Als Natascha Kampusch am 23. August 2006 ihrem Entführer entkommen konnte, bewegte ihr Schicksal die ganze Welt. Die Österreicherin war 1998 im Alter von 10 Jahren von dem damals 34-jährigen Wolfgang Priklopil verschleppt und in einem Verließ gefangen gehalten worden. Jetzt hat sich das Kino dem spektakulären Kriminalfall angenommen.

Regisseurin Sherry Hormann fasst das sensible Thema mit Samthandschuhen an. Natascha Kampusch wünschte es so. Das Drehbuch wurde von Filmlegende Bernd Eichinger begonnen und nach dessen plötzlichen Tod von Ruth Toma beendet. Im Fokus steht Kampuschs Nervenkrieg mit dem Entführer Priklopil (Thure Lindhardt).

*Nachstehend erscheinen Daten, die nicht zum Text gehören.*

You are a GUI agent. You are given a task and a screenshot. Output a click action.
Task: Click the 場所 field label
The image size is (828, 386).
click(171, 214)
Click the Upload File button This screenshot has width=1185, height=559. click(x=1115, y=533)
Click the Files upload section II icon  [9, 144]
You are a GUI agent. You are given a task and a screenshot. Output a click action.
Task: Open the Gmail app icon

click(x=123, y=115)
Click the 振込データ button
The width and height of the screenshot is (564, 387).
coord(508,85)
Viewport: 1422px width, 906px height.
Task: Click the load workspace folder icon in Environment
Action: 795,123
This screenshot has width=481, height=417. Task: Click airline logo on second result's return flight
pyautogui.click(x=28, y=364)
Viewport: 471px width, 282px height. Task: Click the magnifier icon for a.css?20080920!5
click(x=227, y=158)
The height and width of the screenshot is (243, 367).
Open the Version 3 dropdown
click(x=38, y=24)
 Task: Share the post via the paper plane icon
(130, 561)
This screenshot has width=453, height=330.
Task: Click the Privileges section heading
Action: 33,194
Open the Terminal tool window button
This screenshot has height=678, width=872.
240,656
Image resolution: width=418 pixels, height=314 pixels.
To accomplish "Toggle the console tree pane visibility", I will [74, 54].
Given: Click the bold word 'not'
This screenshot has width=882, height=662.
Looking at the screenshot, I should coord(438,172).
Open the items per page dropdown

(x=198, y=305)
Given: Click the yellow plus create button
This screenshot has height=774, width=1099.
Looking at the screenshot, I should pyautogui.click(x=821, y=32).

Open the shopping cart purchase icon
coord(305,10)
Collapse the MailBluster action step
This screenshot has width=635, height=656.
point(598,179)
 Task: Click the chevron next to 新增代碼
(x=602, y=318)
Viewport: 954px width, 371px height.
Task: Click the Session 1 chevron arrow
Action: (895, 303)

3096 Tage verbrachte die Wienerin, gespielt von den Britinnen Antonia Campbell-Hughes (Teenager) und Amelia Pidgeon (Kind), in dessen Kellerverließ. Mosaikartig reiht der Film Stationen der Entführung aneinander. Nataschas Verschleppung auf dem Schulweg, die ersten Tage der Gefangenschaft, die erste Vergewaltigung, der Skiurlaub mit dem Kidnapper und schließlich die Flucht. Hormann porträtiert Kampusch als mutige, verbissene junge Frau mit beeindruckender Leidensfähigkeit und gigantischem Überlebenswillen.
Jahrelang harrt sie in der abgedunkelten Wohnung ihres Peinigers aus, kocht für ihn, putzt für ihn, befriedigt unter Zwang seine sexuellen Bedürfnisse. Priklopil erscheint dem Zuschauer als klassischer Taugenichts. Der Nachrichtentechniker ist schüchtern, bei Frauen erfolglos und leidet unter seiner autokratischen Mutter. Getrieben von einem patriarchalischen Weltbild erklärt er Natascha zu einem Besitz, seiner Dienerin, seiner Haussklavin.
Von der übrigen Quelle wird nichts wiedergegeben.